Much of my past week was consumed by family drama over whether or not to attend a family wedding in Tulum, Mexico next week - and, as the week progressed, whether the wedding should even go forward.
Without getting into the details, I have come to believe that travel to Mexico presents a small risk of something very unpleasant (the flu), something extremely inconvenient (quarantine in Mexico for several days) and something significantly uncharitable (spreading the virus to others). Even if you believe that the reaction to the flu is overhyped, the fact that it is contributes adverse consequences associated with the last risk, i.e., schools and businesses closing. (I suppose that there is still some risk of an illness more severe than the normal flu and even death, but I think that's very small.)
Assessing these risks and deciding what to do is the kind of thing that we have to do all the time. It mirrors major policy debates like those over global warming and the appropriate responses to the threats of terror.
One of the things that strikes me about these debates is how reluctant we are to admit what we don't know and the extent to which we believe that we can surf the net and pick and choose among various factoids to suggest that we know what we can't. Isn't it better to acknowledge that we have to live with a certain amount of risk and that sometimes we have to take precautions that will turn out to be unnecessary?

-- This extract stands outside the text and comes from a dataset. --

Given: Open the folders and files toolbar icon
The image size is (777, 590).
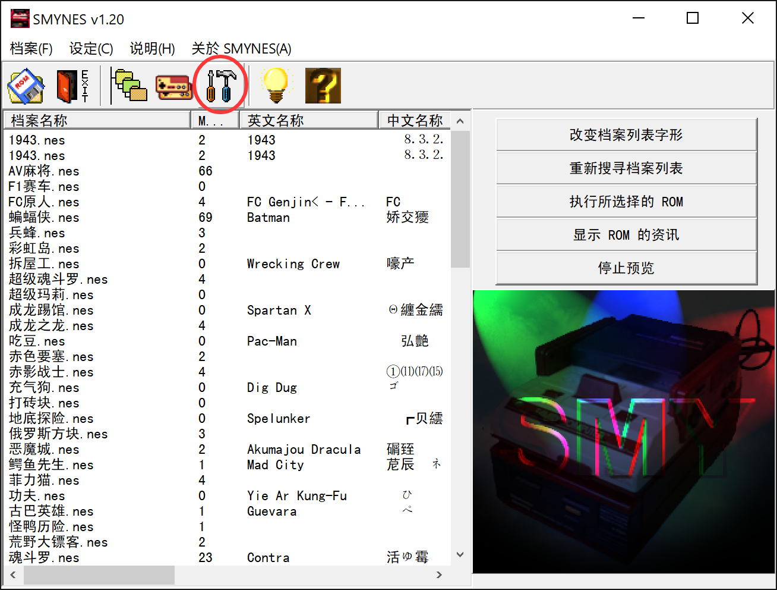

All of this is related, I think, to our desire to want decisions to be easy and answers to be clear. We see the latter expressed in the political blogosphere in the ease which we think that the proper response to people we disagree with is insults and ridicule.
2 comments:
Umnnhhh...yah...
But one could also argue from mathematical probabilities that 'surfing-for-byte-form-answers' is just as efficacious as NO system--or ANY system.
Don't be afraid, Prof. Get on with life.